All other things being equal, anybody who goes to a better school can choose to make more money or have more opportunities than someone who goes to a lesser name school. There will be less opportunities open to you at a lesser known school than a named school.

With the exception that I think you advisor was talking about certain kinds of surgery and not G-Surg, I agree with everything she said.
 
Where do you think physicians from the top schools and residencies practice after graduation?
Make a list of the states that you think the top earners in medicine work.

Compare your list to this slide:
Medscape Physician Compensation Report 2015

How good was your guess?

Now take a look at a list of physicians at a hospital in a small city in ND. I picked Trinity Hospital in Minot (never been there, don't know anyone there.) You can go in and look at the biographical info for each provider.

Trinity Health - Provider Listing

Academic medicine has this aura of prestige around it; I assumed it was highly paid.
😆
 
With the exception that I think you advisor was talking about certain kinds of surgery and not G-Surg, I agree with everything she said.
Looking at the 2016 match list for Penn State, I see 8 ortho matches?

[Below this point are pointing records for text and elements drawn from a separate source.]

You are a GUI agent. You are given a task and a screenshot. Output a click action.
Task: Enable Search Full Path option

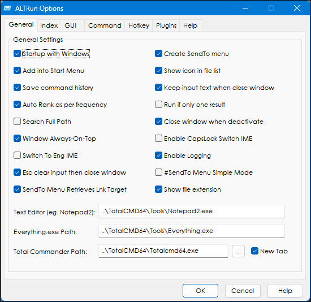tap(18, 122)
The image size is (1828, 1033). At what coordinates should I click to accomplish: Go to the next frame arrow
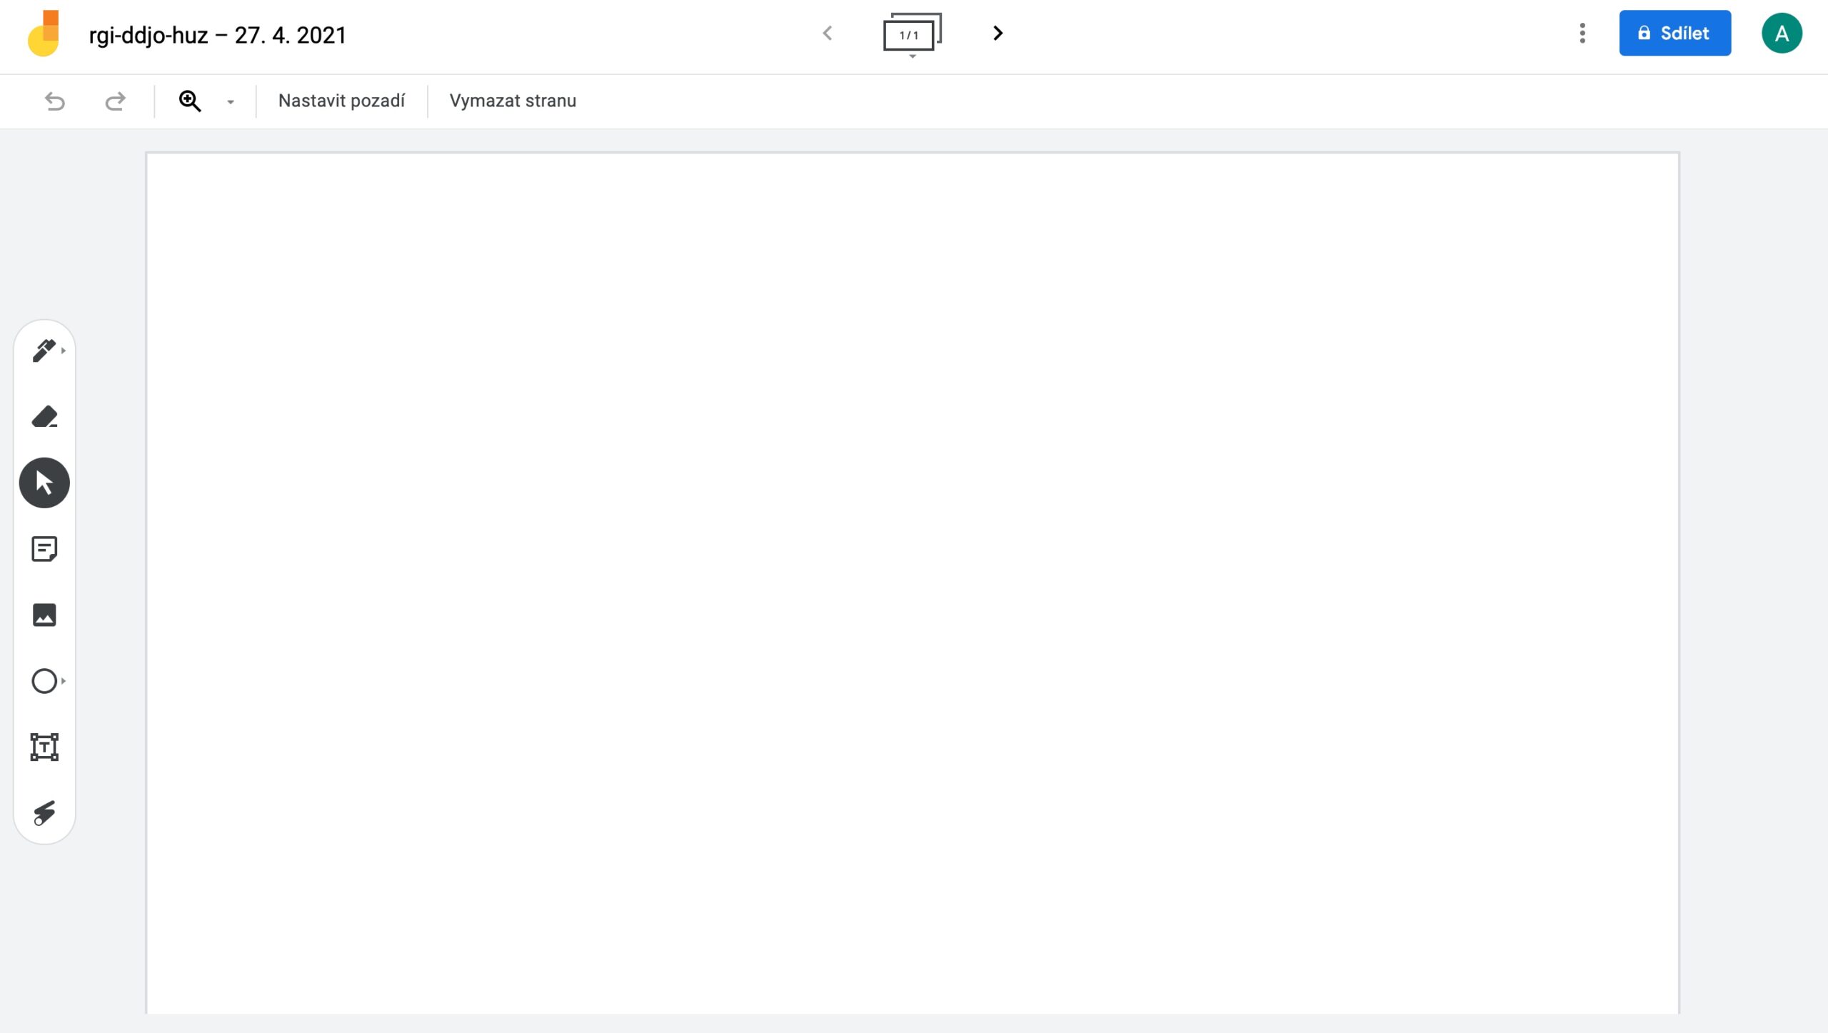pyautogui.click(x=998, y=33)

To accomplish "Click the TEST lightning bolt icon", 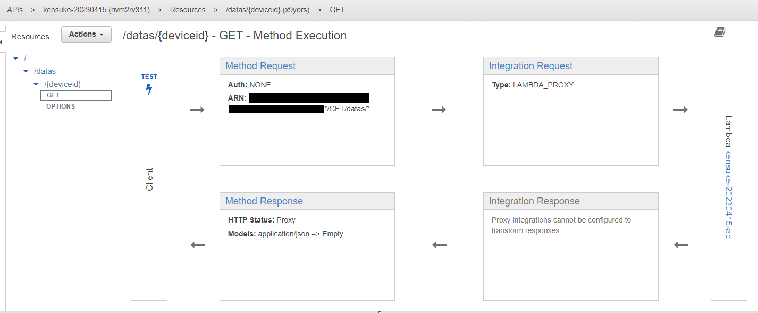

And 5 Derm. You think she was right to say competitive specialties become inaccessible if you go to that kind of school ?
 
Is academic medicine actually a sweet gig?

I don't know what to think anymore.

Physicians in academia are in a strange situation. Virtually none are tenured. Their compensation very much depends on how much clinical income they bring in as measured by RVUs (Relative Value Units -- if you don't know what these are, look it up). They are expected to teach clinical skills and/or give lectures and/or precept small groups of students out of the goodness of their hearts in exchange for the prestige of being at a "teaching hospital" (that would include affiliated outpatient facilities, too). Some will have some of their time "purchased" to free them up for administrative duties such as chairing a committee or serving as a department chair meaning they have to see fewer patients but have to deal with hiring decisions, staffing, budgets and so forth. Some physician-faculty have labs for basic science research and some do clinical research that often involves clinical trials of new treatments for patients. NIH funded research is subject to salary caps so what one earns for the % time devoted to research is not as much as one can make spending those same hours in patient care that carries a high RVU. Clinical trial contracts with Big Pharma usually pay the university for your time and the time of your staff but you make the same salary.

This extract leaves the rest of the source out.